What is expected:
Each line of the records that includes "Switch" should be found and copied.

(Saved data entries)
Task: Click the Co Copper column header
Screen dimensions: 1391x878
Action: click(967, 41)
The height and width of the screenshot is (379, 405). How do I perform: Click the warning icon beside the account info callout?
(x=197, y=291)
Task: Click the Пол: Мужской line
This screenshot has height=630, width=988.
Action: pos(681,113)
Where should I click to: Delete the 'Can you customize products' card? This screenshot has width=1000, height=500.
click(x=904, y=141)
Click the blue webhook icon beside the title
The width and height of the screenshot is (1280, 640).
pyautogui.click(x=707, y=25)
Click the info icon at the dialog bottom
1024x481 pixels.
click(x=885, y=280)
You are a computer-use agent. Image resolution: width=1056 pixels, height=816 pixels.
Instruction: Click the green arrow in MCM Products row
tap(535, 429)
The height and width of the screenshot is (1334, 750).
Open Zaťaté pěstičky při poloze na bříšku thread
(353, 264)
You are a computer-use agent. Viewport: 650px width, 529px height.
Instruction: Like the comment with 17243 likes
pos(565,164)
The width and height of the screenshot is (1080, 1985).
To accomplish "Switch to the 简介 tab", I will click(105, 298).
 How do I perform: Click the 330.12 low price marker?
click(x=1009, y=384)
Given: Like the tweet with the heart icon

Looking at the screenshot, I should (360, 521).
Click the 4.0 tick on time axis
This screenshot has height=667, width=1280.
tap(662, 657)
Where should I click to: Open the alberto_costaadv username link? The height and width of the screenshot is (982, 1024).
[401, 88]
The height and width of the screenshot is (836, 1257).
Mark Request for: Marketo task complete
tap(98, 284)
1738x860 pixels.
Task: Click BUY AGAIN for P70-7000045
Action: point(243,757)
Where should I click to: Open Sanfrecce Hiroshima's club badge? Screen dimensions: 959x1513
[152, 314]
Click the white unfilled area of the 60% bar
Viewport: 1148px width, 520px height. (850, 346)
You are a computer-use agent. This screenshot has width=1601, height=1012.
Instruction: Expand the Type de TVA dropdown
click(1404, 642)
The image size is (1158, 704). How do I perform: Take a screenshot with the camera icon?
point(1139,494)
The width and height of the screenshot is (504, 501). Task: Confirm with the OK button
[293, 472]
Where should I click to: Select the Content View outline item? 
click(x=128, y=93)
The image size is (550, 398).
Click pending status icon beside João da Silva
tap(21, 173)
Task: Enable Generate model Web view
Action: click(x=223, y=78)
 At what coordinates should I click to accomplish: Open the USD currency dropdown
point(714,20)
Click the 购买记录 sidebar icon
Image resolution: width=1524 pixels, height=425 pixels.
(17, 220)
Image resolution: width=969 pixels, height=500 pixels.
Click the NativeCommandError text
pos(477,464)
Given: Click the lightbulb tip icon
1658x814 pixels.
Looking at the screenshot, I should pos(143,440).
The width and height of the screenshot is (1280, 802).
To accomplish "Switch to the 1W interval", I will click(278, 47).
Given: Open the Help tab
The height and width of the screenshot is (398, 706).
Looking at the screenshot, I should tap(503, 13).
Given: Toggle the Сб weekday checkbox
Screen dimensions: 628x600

Result:
To accomplish "Switch to the 简介 tab", I will click(105, 298).
To accomplish "Switch to the 1W interval", I will click(278, 47).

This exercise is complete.